Fundamentally the objective behind engaging an Interim Executive has not changed. Boards still require high level, wide ranging experience to provide insight and objectivity with an Interim who will drive change, deliver, add value, provide ROI and leave a legacy. No changes there then but it seems organisations have become savvier in utilising a flexible resourcing solution for a variety of situations and want the results the interim solution provides.
Arguably, this is perhaps creating fewer opportunities for the ‘old school’ interim executive with wide ranging, cross sector experience. I don’t think they are being squeezed out; more that competition for the assignments is much tougher now and organisations are increasingly utilising a flexible resourcing approach when the internal capability or capacity is lacking.
There is also increasing interest in talent mapping of interims so organisations can act quickly when the need arises and allows planning for projects they know they will need external resource for. This in turn is fuelling demand for specific sector experience in some cases as they have the time to undergo an elongated process to uncover niche experience.

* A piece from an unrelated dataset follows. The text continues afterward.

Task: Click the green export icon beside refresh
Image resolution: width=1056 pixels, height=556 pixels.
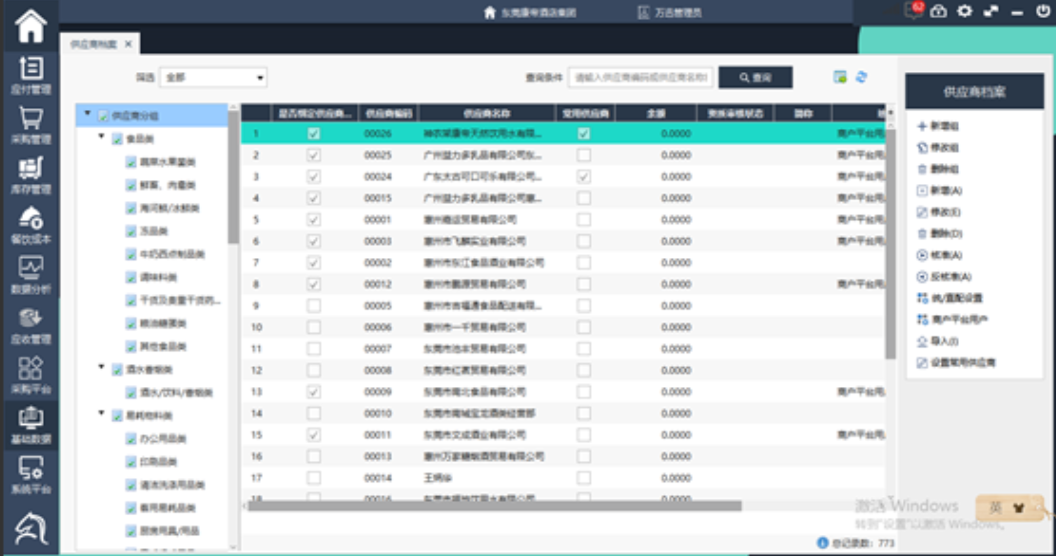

This development is fuelling demand for new entrants from within sectors with an understanding of similar products or service, customers, supply chain and technical knowledge. We are also seeing an increased number of female Interim Executives being engaged on assignments (the latest Ipsos MORI results show Females accounting for 36 per cent of Assignments – a figure that continues to increase and the highest recorded level since 2010).
In a turnaround scenario, Boards that recognise the value in engaging a high level Interims with the ability to provide quick solutions, a different approach, an impressive track record of delivering in similar situations and the ability to coach the leadership team and steer them into safe waters can be the difference between survival or not. Bringing someone from a competitor is more likely to provide more of what they already have when often a fresh pair of eyes is needed.
So, will 2014 see further changes driven by increased demand? Revised shopping lists of requirements and acceptance of the emergence and demand for a new breed of interim executive is certainly creating a new career path for some. My view is there will be more growth orientated assignments with a requirement of some sector experience coupled with those businesses that require high level business leaders with transferrable skills. This will of course create opportunities and drive demand which is all good for the market and I suspect the ‘new breed’ might well be in demand for the former and the ‘old school’ for the latter.